# Our first go of wild camping...



## 89335 (May 20, 2005)

After we came back from our trip to Bala we spent friday night at home and then on saturday morning we packed up and drove off to Derbyshire.

We had no intention of finding a site so after a nice walk along the Monsal Trail we headed back to the A6. We passed through Matlock and headed east on the A615 to Alfreton in the hope that we would head out of suberbia. I then turned off onto the B6014 which looked like a sleepy back lane and not far past a garden centre we came across a likely looking layby. Time was around 9:00 pm and we had a cup of tea and I took some time to get my bearings. After about half an hour we decided that this little B road was still a bit too busy for our liking and I had spotted a picnic spot on my map. So we drove up to the spot, which was called Highoredish... right up on a hill with a beautifull view over towards Ogston Reservoir. I was surprised to find that, at nearly ten o'clock at night, there we 3 cars/range rovers parked up at the place. After a while they went but we were not on our own for long. I reckon that for about three hours... way past midnight.... cars came and went with annoying and disturbing regularity. I found it hard to get my head down but eventually I must have dropped off. In the morning we were woken up by more cars coming into the car park. This is sunday morning at around 8:30 am. There was one particular red peugot 309 that entered and left the car park at least four times while we were having breakfast.... why?

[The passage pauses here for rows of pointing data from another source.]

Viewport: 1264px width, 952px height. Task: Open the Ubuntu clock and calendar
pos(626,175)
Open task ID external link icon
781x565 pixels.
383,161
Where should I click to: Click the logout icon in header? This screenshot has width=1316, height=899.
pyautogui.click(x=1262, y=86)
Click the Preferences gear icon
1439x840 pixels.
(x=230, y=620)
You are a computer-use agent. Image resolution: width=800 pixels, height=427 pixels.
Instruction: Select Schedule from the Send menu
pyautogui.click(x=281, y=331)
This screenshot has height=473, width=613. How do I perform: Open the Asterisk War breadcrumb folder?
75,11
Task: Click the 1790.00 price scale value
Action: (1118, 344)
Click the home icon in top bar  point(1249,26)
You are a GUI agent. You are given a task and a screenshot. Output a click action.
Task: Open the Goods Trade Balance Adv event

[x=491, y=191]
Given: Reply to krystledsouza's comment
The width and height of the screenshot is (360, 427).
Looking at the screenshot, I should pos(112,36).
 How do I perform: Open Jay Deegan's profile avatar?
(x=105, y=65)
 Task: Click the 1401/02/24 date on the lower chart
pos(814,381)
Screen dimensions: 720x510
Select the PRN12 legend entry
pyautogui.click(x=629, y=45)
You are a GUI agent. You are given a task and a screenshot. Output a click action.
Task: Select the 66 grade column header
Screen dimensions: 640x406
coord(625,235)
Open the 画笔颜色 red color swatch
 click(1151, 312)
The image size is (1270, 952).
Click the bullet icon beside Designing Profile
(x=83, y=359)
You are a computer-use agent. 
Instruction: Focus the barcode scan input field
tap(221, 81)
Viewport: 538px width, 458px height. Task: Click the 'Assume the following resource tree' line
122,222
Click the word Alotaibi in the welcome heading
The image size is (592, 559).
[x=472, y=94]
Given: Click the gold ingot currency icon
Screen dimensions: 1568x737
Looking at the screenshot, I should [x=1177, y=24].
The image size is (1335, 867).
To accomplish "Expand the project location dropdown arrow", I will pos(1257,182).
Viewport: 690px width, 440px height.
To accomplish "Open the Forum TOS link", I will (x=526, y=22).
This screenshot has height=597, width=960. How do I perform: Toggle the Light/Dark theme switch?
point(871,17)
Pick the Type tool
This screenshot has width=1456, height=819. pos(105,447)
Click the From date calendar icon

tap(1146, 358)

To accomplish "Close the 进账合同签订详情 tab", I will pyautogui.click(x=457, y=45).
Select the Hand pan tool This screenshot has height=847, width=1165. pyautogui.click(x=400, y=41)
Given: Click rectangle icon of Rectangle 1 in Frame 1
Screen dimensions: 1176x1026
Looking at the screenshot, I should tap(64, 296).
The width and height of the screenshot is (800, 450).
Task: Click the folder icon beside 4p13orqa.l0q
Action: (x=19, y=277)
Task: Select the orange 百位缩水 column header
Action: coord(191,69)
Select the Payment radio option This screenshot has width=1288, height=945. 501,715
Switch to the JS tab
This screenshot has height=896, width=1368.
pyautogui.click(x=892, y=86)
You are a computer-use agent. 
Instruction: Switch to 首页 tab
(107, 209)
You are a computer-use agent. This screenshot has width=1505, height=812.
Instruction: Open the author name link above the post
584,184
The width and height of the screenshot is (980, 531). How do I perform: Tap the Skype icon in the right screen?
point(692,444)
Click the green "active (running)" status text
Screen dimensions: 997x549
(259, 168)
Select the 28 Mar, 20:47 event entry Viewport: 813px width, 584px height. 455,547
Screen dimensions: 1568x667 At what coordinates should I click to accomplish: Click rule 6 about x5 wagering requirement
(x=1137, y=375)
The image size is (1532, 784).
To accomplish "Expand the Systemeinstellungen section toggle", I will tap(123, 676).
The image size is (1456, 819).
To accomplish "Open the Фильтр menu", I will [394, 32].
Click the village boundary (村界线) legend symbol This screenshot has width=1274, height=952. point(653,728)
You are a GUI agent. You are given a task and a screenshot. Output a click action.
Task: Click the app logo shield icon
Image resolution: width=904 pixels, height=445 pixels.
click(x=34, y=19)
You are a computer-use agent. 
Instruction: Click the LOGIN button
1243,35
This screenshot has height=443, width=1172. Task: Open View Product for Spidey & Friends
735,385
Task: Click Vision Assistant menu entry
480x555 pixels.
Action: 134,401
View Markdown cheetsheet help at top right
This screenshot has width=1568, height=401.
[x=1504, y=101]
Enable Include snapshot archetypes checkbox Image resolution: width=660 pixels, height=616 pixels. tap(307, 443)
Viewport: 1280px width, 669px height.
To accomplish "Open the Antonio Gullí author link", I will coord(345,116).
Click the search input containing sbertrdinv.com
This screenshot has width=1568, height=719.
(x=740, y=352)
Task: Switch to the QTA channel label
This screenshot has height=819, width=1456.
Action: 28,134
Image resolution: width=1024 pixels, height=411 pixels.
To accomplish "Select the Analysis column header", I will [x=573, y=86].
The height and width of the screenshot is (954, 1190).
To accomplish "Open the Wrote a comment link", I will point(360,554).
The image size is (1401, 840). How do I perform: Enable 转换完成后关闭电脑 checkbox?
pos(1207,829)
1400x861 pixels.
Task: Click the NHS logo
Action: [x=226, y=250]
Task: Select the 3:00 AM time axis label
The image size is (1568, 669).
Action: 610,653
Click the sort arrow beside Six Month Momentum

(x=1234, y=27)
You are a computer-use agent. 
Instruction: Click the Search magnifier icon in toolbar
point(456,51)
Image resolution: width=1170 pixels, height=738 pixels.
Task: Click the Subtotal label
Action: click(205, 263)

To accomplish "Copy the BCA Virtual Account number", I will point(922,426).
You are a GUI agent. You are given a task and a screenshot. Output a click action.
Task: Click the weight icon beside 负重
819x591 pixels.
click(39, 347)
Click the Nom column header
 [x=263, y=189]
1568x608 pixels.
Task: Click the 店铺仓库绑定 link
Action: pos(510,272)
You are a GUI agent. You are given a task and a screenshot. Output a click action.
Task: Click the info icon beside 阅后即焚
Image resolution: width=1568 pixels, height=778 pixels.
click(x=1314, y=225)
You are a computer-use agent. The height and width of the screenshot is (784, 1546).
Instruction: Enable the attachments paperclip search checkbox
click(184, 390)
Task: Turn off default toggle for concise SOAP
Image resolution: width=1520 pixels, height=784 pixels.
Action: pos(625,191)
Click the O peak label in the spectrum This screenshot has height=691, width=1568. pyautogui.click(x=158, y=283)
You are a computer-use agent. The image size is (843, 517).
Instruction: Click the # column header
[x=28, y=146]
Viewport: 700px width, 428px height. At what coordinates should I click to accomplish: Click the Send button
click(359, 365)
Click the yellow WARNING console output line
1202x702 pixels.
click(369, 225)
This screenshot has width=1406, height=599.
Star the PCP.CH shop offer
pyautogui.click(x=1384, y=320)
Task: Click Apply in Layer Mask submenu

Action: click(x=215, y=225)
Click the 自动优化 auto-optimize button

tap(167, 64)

It's amazing how your imagination runs wild in situations like this. Was the red peugot man drug dealing? each time he drove into the car park some one else followed him in and left a couple of minutes earlier. Perhaps not... but it's still a bit disconcerting all the same.

On the positive side... we were not hasseled during the night but I don't think I would reccomend this place to anybody else. I don't think it was far enough out of town (what is?) and was probably a favourite spot for couples if you get my drift. And if I had read Jims earlier post I don't think I would have stopped here at all.



andy


----------



## Motorhomersimpson (May 9, 2005)

Hi Andy,

Strange the cars coming and going, seems crazy that they chose such a beautiful spot, when they would have difficulty seeing the view through steamed up windows. :wink: :wink: 

I wouldn’t read too much into the Peugeot coming and going, he was probably bringing his friends to see this wild camper parked at the local lovers spot. 8O 


Homer. :lol:


----------



## Boff (May 10, 2005)

Hi Andy!



andy_m said:


> On the positive side... we were not hasseled during the night but I don't think I would reccomend this place to anybody else. I don't think it was far enough out of town (what is?) and was probably a favourite spot for couples if you get my drift.


You most probably got it... 

Such nocturnal activities are quite common on certain car parks. Especially on those which are not illuminated, quiet and not visible from the road or nearby houses.

Not only close to towns. Even in the countryside you will find poor Romeos who can only meet their Juliets in secrecy... :wink: (Of course sometimes Juliet has more than one Romeo per night and charges them...  )

Basically, if it is only that kind of activity it is harmless. Every routined wild camper has seen that from time to time. And, to be honest, aren't we doing something similar? :wink:

It is one of the downsides of wild camping that you have no guarantee to stay on your own all the night. That should not put you off wild camping.

Best Regards,
Gerhard


----------



## 89335 (May 20, 2005)

> I wouldn't read too much into the Peugeot coming and going, he was probably bringing his friends to see this wild camper parked at the local lovers spot.


haha... you never know :lol:



> And, to be honest, aren't we doing something similar


erm...... maybe...............


----------